### SELECTED PASSAGE

----------

The fabulous Mr Zardari

Flexible and pragmatic, he’s the sort of leader Pakistan should have.

It is easy to feel admiration and not a little respect for President Asif Zardari, who turns 57 this week.

Like Manmohan Singh, he rarely allows himself to be interviewed by his own media because journalism on the subcontinent is quite poor. And so, while there is much reported about him, and rightly, his defence is rarely taken up.

Let’s look at him as he enters the most difficult period of his tenure.

Zardari’s official website says that after school he “further pursued his education in London where he studied Business”. This is the subcontinental code for “attended some sort of institution but couldn’t get a degree”, so clearly he didn’t pursue it well.

There’s no shame in this and it doesn’t preclude a successful career in our politics. Not a single member of the Nehru-Gandhi family was able to graduate from college between Jawaharlal Nehru (who passed from Trinity College in 1910) and Rahul Gandhi in 1994. In these eight decades, two generations of the dynasty studied and flunked. Indira failed in Oxford and Rajiv failed in Cambridge. Child prodigy Sanjay could not even clear high school. Widows Sonia and Maneka passed school, but married early and never attended college. Priyanka graduated around the same time as Rahul.

----------

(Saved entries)

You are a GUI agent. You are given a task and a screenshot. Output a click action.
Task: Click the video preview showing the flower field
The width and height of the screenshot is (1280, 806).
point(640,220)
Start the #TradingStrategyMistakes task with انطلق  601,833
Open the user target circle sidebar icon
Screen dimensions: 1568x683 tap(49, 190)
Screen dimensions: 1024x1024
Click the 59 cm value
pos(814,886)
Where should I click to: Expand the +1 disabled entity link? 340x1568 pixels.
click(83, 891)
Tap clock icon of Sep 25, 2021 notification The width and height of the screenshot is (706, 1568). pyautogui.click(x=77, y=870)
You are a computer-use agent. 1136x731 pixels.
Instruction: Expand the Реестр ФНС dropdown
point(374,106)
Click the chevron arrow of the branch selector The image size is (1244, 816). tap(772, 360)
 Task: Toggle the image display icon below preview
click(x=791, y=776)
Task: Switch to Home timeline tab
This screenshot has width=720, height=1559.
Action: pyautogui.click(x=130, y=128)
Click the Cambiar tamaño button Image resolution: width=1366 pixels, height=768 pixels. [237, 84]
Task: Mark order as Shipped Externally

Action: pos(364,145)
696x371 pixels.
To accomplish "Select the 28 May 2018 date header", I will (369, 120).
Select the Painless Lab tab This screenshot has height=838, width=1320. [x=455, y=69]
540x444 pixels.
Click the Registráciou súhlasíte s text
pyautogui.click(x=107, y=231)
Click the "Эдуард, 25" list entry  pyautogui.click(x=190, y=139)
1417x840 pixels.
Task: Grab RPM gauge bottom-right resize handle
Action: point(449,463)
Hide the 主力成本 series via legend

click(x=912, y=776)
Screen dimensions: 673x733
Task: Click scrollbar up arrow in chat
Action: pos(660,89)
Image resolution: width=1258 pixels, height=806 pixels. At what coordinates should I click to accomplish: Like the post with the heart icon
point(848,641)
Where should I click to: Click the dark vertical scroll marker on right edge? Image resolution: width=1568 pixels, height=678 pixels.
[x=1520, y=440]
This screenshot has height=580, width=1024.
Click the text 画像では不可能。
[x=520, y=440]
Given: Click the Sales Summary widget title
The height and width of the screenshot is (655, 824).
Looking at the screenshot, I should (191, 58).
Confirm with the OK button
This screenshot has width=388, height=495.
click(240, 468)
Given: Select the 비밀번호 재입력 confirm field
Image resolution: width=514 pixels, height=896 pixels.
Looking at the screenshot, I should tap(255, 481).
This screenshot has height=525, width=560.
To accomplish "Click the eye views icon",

----------

### PARTS OF THE EXERCISE
a) Summarize the column on Asif Zardari in two sentences.
b) Continue the column on Asif Zardari from the point where it stops.
The material was taken from a separate source.

### RESULTS BY TASK
a) The column calls President Asif Zardari, who turns 57 this week, a flexible and pragmatic leader whose defense is rarely taken up because he seldom lets his own media interview him. It reads his official website's line about studying business in London as code for not getting a degree, and it argues there is no shame in that by noting that no member of the Nehru-Gandhi family graduated from college between Jawaharlal Nehru in 1910 and Rahul Gandhi in 1994.

b)
Zardari may not have academic skills or interests, but he is first rate at understanding problems. Like all Indian prime ministers since 1991, he has been in power without a parliamentary majority for his party. But he has been skilful at playing with a poor hand. He is like one of the later Mughals who had to use tact and guile rather than force, which was unavailable to them. Like those hapless royals, he heads a state with expenses far in excess of revenue and a military not entirely in his control.

Even so, he has weathered more crises than any Pakistani leader: memogate, NRO, Raymond Davis, judges’ restoration, CIA, drone strikes, energy shortage, corruption in this cabinet, an aggressive Supreme Court and an aggressive media. And he has done this without losing his cool or exhibiting signs of distress.


With great skill, he has kept the Pakistan Peoples’ Party together. He has united it in its anger at how the judiciary has behaved with it. Initially sulking leaders like Amin Fahim have stayed with it, and Zardari continues to command the loyalty of men of the calibre of Aitzaz Ahsan. As president, he doesn’t have executive power, but there is no question that he is the undisputed leader of the PPP. His word is final. The jiyalas have unconditionally accepted him as the heir to the house of Bhutto. This has mainly to do with his marriage, but it helps that he is temperamentally a PPP man. Internationally, he’s seen as moderate, more so than Nawaz Sharif or Imran Khan. It is Zardari, more than his rivals, who is more aligned with what the rest of the world thinks on the war on terror.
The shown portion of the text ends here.